Hazırlayan: Can Öktemer
-En son okuduğunuz kitabın adı nedir? İzlenimlerinizi öğrenebilir miyiz?
Coetzee’nin Utanç’ını okudum. Sarsıldım diyebilirim, olağanüstüydü. Daha romana başlar başlamaz çok keskin bir zekayla karşı karşıya olduğunuzu anlıyorsunuz. Sonrası sorular sorular… zaten hep sorular soran sanatın tarafı olmuşumdur. Kısacık ve sade cümlelerle kurduğu dili de başta yadırgatıcı gelse de romanın atmosferi için çok iyi tercihti. İnsanlık onuru, Güney Afrika’nın acı yüklü geçmişi, ırkçılık izlekleri etrafında gelişen bir romandı Utanç, hiçbir şeyi doğrudan söylemeyen, gücünü ve etkisini de bu ‘söylemeyişinden ama sezdirişinden’ alan alışılmışın dışında bir romandı.
-Son okuduğunuz kitapta, en beğendiğiniz cümle ya da alıntı nedir?

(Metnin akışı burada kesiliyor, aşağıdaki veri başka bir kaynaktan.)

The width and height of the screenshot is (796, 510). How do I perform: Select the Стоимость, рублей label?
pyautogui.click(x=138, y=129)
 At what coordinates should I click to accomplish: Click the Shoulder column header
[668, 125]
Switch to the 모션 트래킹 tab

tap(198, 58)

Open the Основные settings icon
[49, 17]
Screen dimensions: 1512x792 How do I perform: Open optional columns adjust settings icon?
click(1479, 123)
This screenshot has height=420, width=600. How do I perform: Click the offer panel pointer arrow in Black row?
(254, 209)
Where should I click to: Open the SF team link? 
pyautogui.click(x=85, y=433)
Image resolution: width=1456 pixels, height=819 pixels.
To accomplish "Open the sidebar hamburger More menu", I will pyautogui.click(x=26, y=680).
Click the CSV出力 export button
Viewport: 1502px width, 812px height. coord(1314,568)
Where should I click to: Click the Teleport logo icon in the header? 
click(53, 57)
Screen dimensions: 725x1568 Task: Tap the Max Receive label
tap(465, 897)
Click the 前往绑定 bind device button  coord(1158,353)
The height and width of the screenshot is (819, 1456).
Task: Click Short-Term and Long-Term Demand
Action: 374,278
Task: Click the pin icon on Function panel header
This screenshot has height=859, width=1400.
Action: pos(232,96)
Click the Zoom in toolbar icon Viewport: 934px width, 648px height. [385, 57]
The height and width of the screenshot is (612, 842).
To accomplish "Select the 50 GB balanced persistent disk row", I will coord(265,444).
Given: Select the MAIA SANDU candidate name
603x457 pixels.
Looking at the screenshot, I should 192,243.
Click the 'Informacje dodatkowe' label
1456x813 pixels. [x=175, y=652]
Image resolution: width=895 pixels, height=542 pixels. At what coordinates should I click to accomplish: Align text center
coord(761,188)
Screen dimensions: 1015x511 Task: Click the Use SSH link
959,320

“Hayır buradan gitmiyorum. Petrus’a git ve söylediklerimi ona ilet. Söyle ona, araziyi ona veriyorum…”
…
“Ne kadar alçaltıcı,” diyor David sonunda. “Onca umutlar ve böyle son bulması.”
“Evet haklısın, alçaltıcı. Ama belki de yeniden başlamak için iyi bir noktadır bu. Belki de kabul etmeyi öğrenmem gereken şey budur. Sıfırdan başlamak. Hiçbir şeyim olmadan. ‘Şunun dışında’ demeden. Hiçbir şeysiz. Ne bir kart, ne bir silah, ne arazi, ne hak, ne onur.”
“Bir köpek gibi.”
“Evet, bir köpek gibi.”
-Yeni bir kitaba başlamadan önce arkadaşınızdan mı tavsiye alırsınız, kitap eklerinden mi yararlanırsınız yoksa tamamen sezgilerinizle mi hareket edersiniz?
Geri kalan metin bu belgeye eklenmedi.